The result of the project's work was a "draft framework for Iraq's oil policy" that formed the foundation for the draft oil law now working its way through Iraq's parliamentary process.
An earlier draft of the law, in English, was leaked in mid-2006, shocking a number of specialists. Among them was Erik Leaver of the Washington-based Institute for Policy Studies, who spotted language in the draft matching exactly that of a previously leaked seminar paper produced by a US private contracting company, BearingPoint.
In an October 17 AlterNet article, Joshua Holland, a research fellow with the Los Angeles-based Center for Active Learning in International Studies, described BearingPoint's role. He noted that in February 2006 — only months after Iraq's December 2005 parliamentary elections — the US Agency for International Development "sent a BearingPoint adviser to provide the Iraqi oil ministry 'legal and regulatory advice in drafting the framework of petroleum and other energy-related legislation, including foreign investment' …

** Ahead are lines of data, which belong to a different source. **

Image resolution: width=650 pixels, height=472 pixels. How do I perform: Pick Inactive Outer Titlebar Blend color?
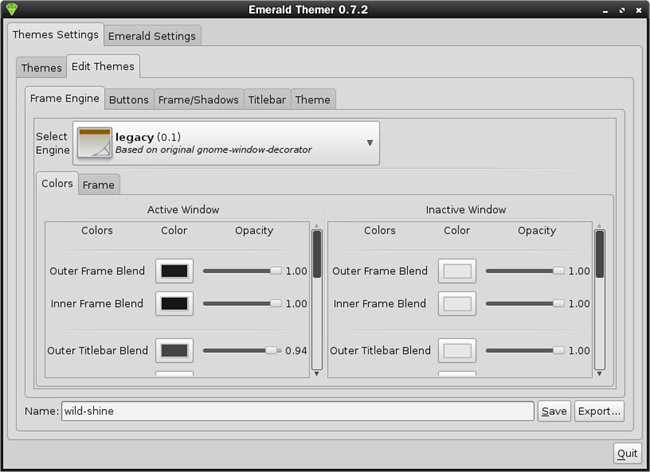(x=457, y=351)
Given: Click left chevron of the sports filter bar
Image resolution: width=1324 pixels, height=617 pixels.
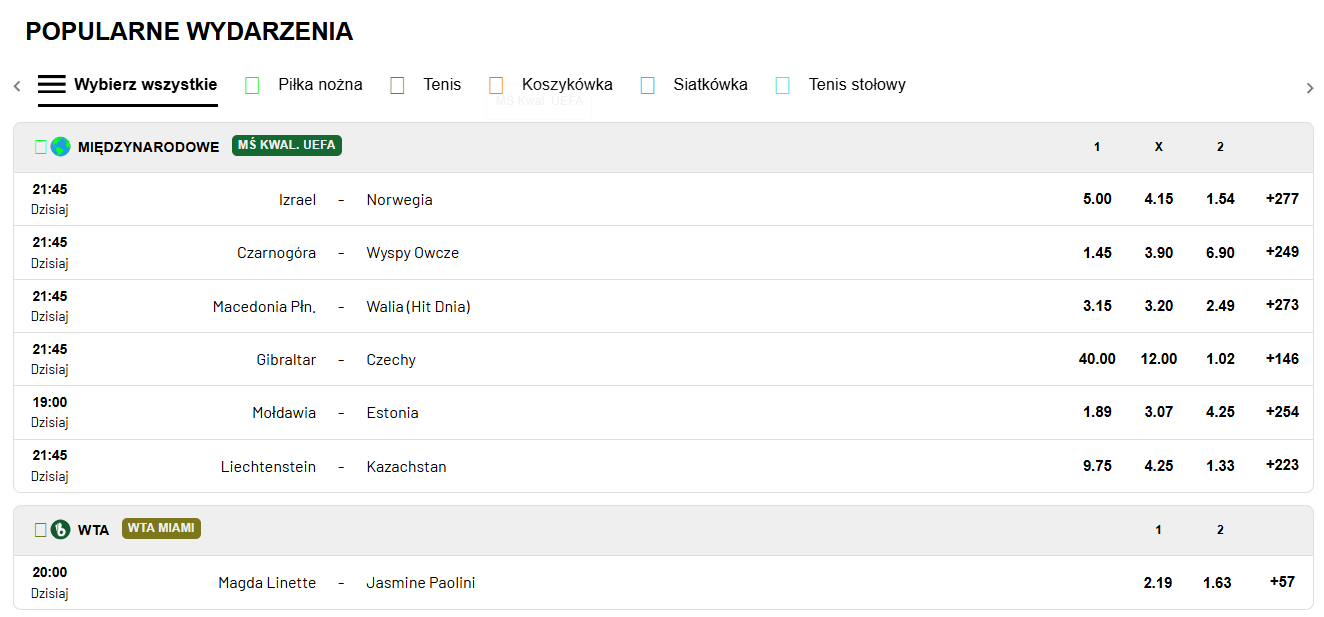Looking at the screenshot, I should (17, 87).
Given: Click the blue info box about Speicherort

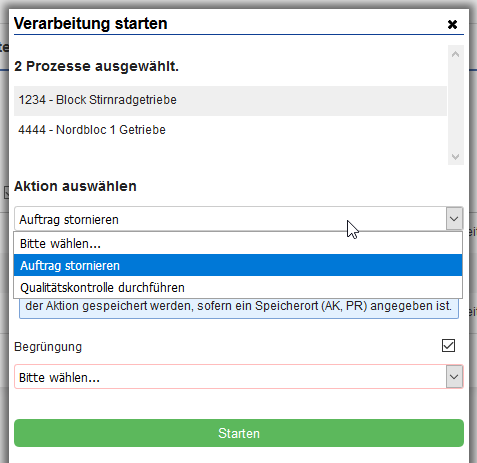Looking at the screenshot, I should [239, 308].
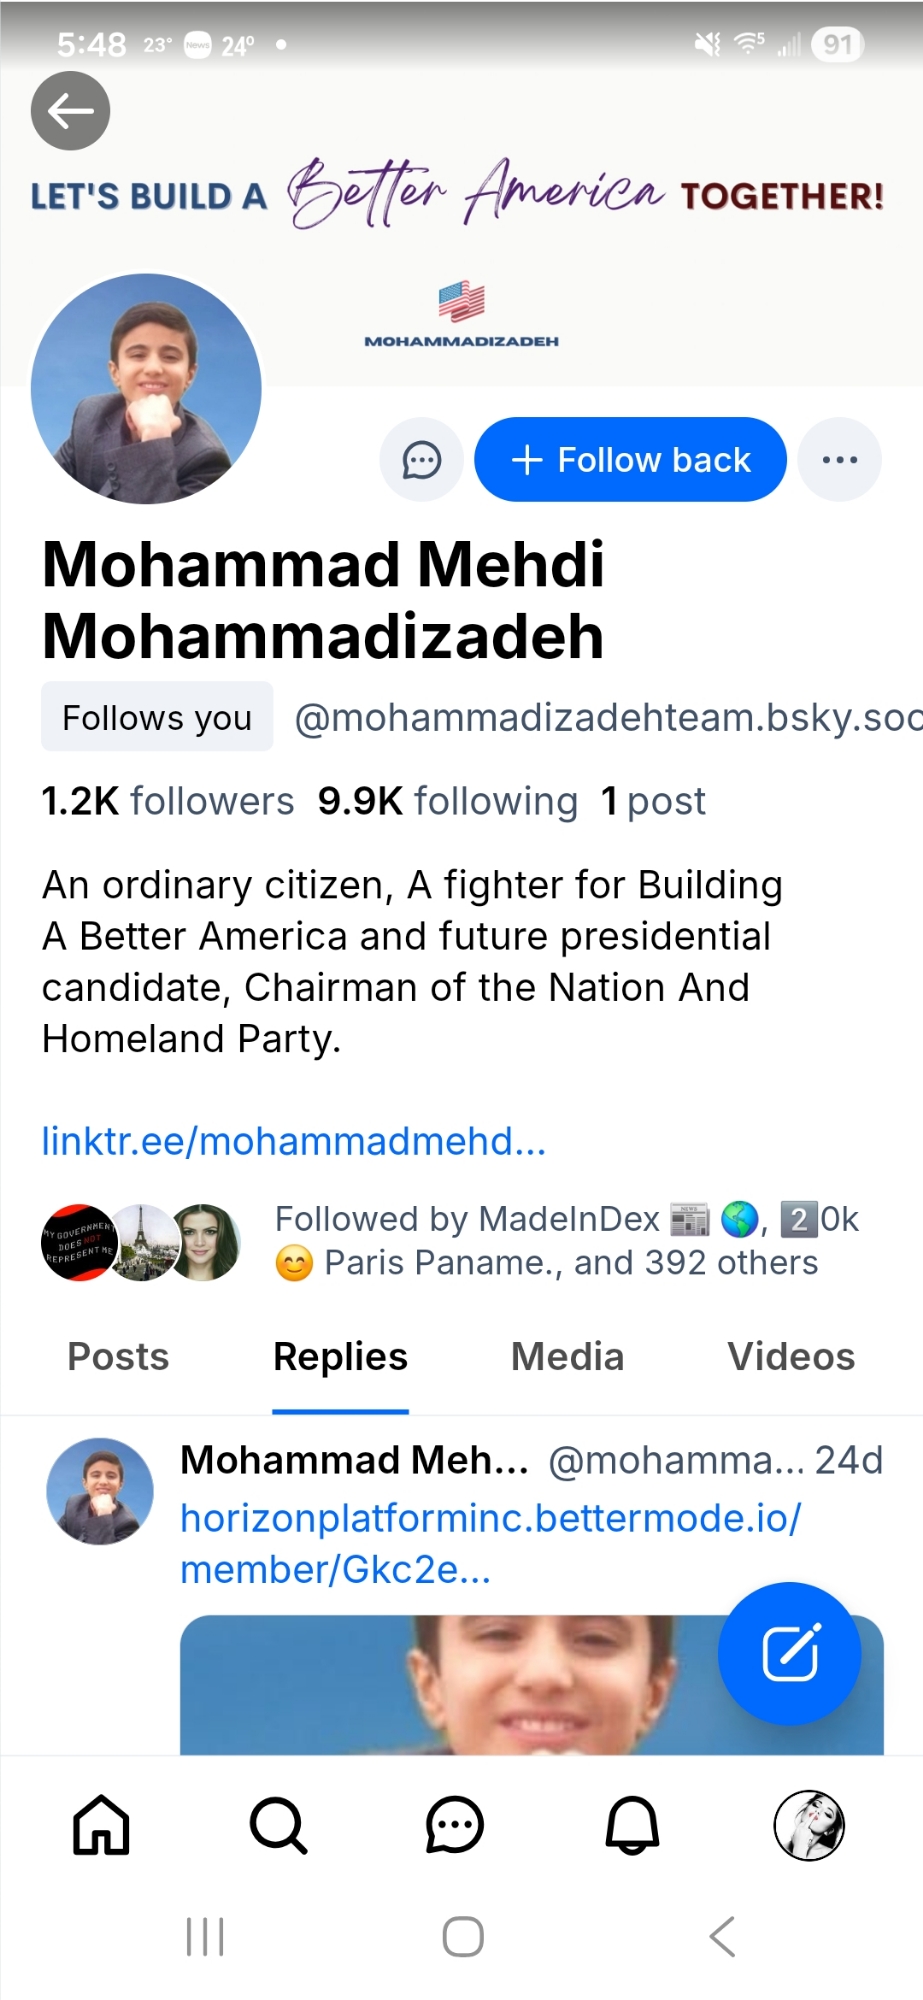This screenshot has height=2000, width=923.
Task: Tap the back arrow button
Action: click(70, 111)
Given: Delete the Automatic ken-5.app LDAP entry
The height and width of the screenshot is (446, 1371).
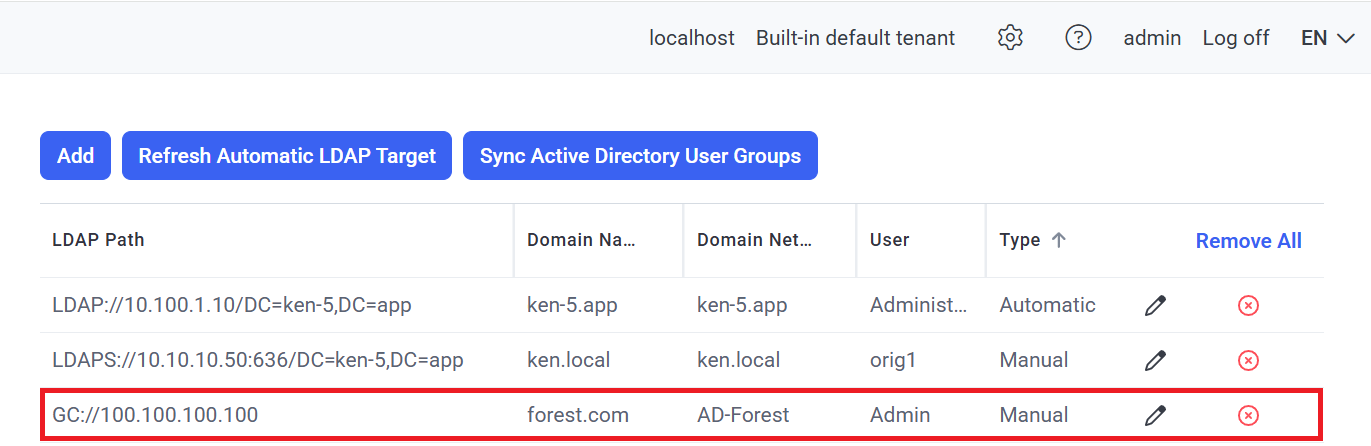Looking at the screenshot, I should (x=1247, y=306).
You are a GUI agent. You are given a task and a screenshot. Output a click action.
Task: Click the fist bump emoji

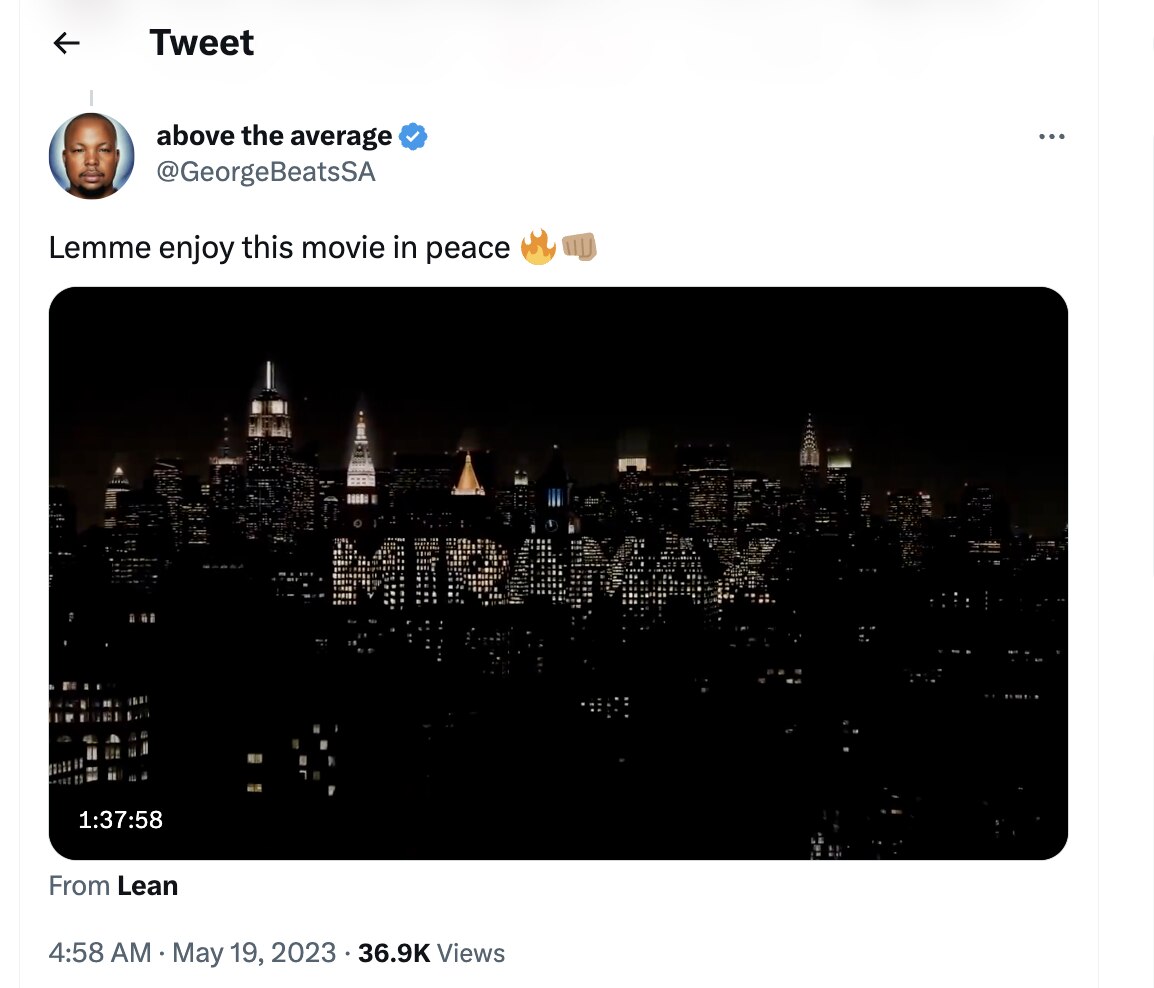tap(579, 247)
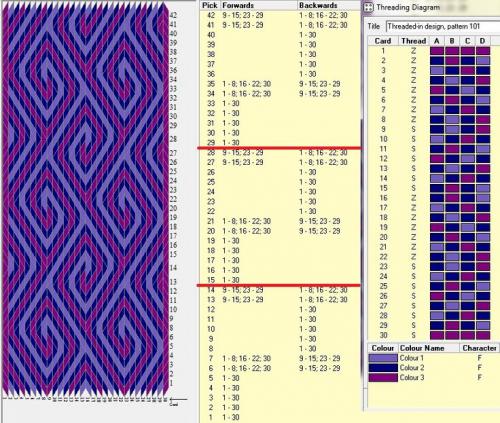
Task: Select pick 21 row in turning list
Action: [280, 221]
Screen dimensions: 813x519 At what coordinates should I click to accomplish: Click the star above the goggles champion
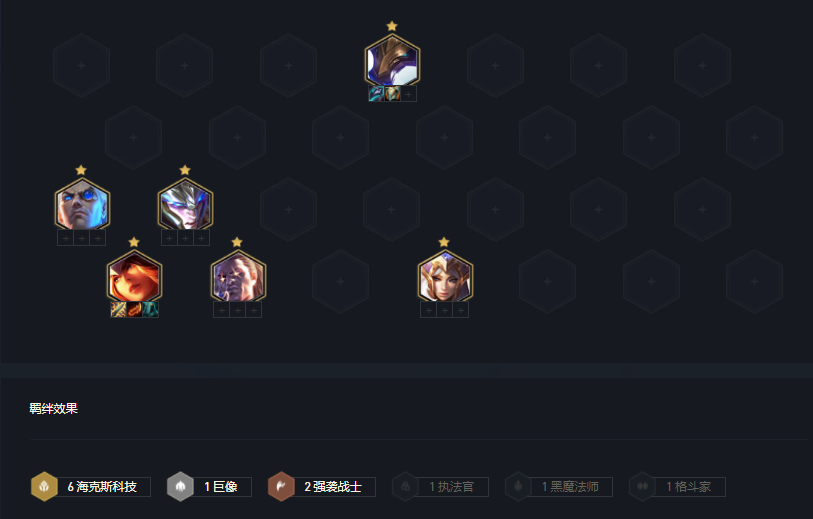click(81, 170)
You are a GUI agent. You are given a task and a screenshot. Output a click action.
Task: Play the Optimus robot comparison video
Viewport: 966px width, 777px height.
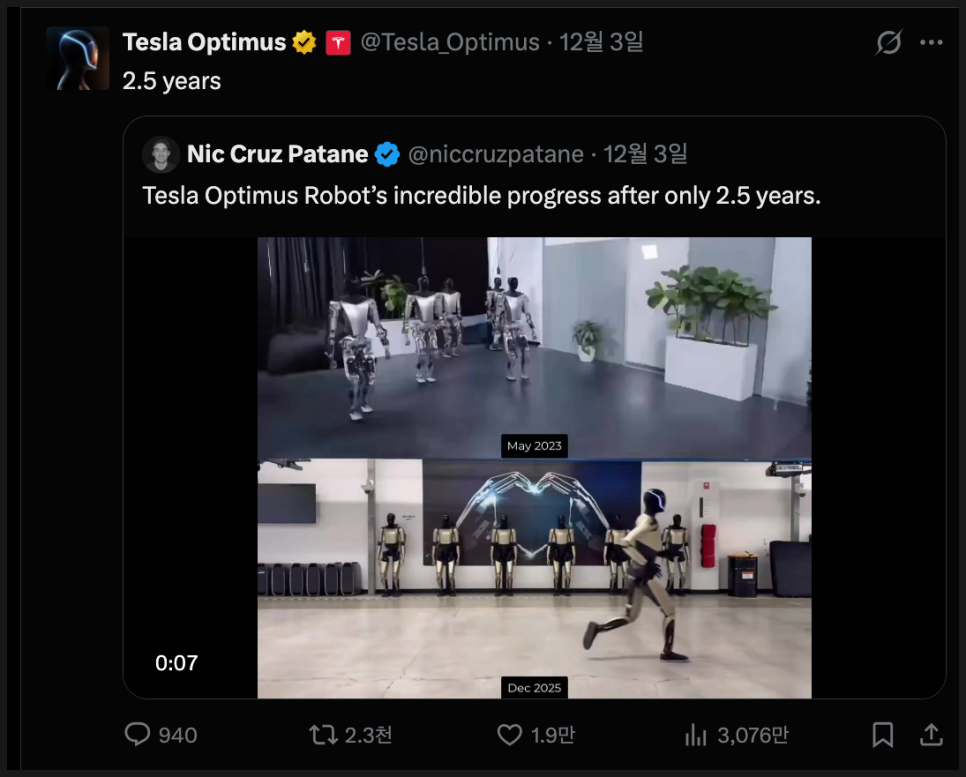pyautogui.click(x=534, y=467)
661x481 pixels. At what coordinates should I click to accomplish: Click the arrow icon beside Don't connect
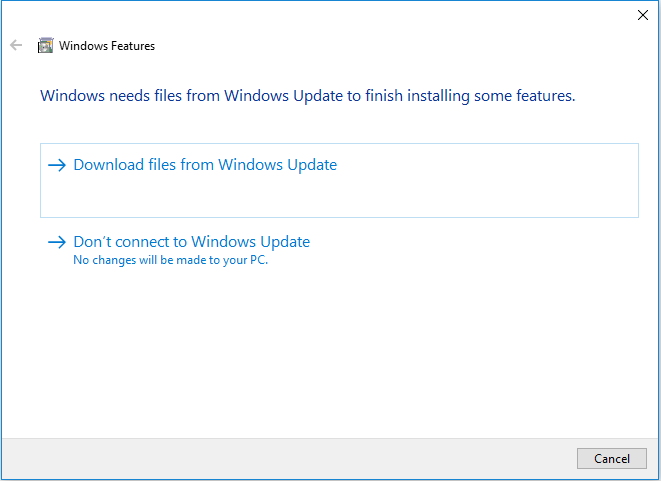57,242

"The Iraqi parliament had not yet seen a draft of the oil law as of July [2006], but by that time … it had already been reviewed and commented on by US energy secretary Sam Bodman, who also 'arranged for [Iraqi oil minister] Dr [Hussain] al Shahristani to meet with nine major oil companies — including Shell, BP, ExxonMobil, ChevronTexaco and ConocoPhillips — for them to comment on the draft.'"
By the time the draft oil law was delivered to the Iraqi parliament in February 18 this year, its key provisions had already been denounced by Iraqi unions, the leadership of the major Sunni political parties, the parliamentary representatives of the movement led by anti-occupation Shiite cleric Moqtada al Sadr, as well as public spokespersons for anti-occupation Iraqi guerrilla fighters, Schwartz noted.
Although some of the provisions in the earlier draft were changed, including the removal of all explicit mention of either privatisation or PSAs, the new draft still allows for both. It allows IOCs to "repatriate all profits from oil sales almost insuring that the proceeds would not be reinvested in the Iraqi economy", according to Schwartz.
Furthermore, the Iraqi government would not have control over IOC operations inside Iraq, and any disputes would be referred instead to pro-IOC international arbitration panels. Contracts entered into between the Iraqi government and IOCs would not be public documents, and contracting IOCs would not be required to hire any Iraqi technicians or production workers.
The May 10 oil workers' strike came a day after an unannounced visit by Cheney to Baghdad to pressure Iraqi Prime Minister Nuri al Maliki for quick action on key legislation before the Iraqi parliament.
Reuters reported that "Cheney's visit, part of a Middle East tour, signalled growing US impatience at Iraq's slowness in passing laws on oil distribution and other key measures as US military commanders build up troops to secure Baghdad …
"An explosion, apparently caused by a mortar bomb, rattled windows at the building in Baghdad's fortified Green Zone where Cheney and reporters travelling with him were working … Mortar attacks on the Green Zone are frequent …
"During a visit to Baghdad last month, US defence secretary Robert Gates said progress on a package of laws that include a bill dividing up Iraq's oil wealth would figure in Washington's decision to maintain higher troop levels …
"Cheney's visit to Iraq comes at a sensitive time. Leaders from the Sunni Arab minority have threatened to quit Maliki's government [over the proposed oil law] … Ethnic Kurds, staunch US allies, have also threatened to block the oil bill in parliament."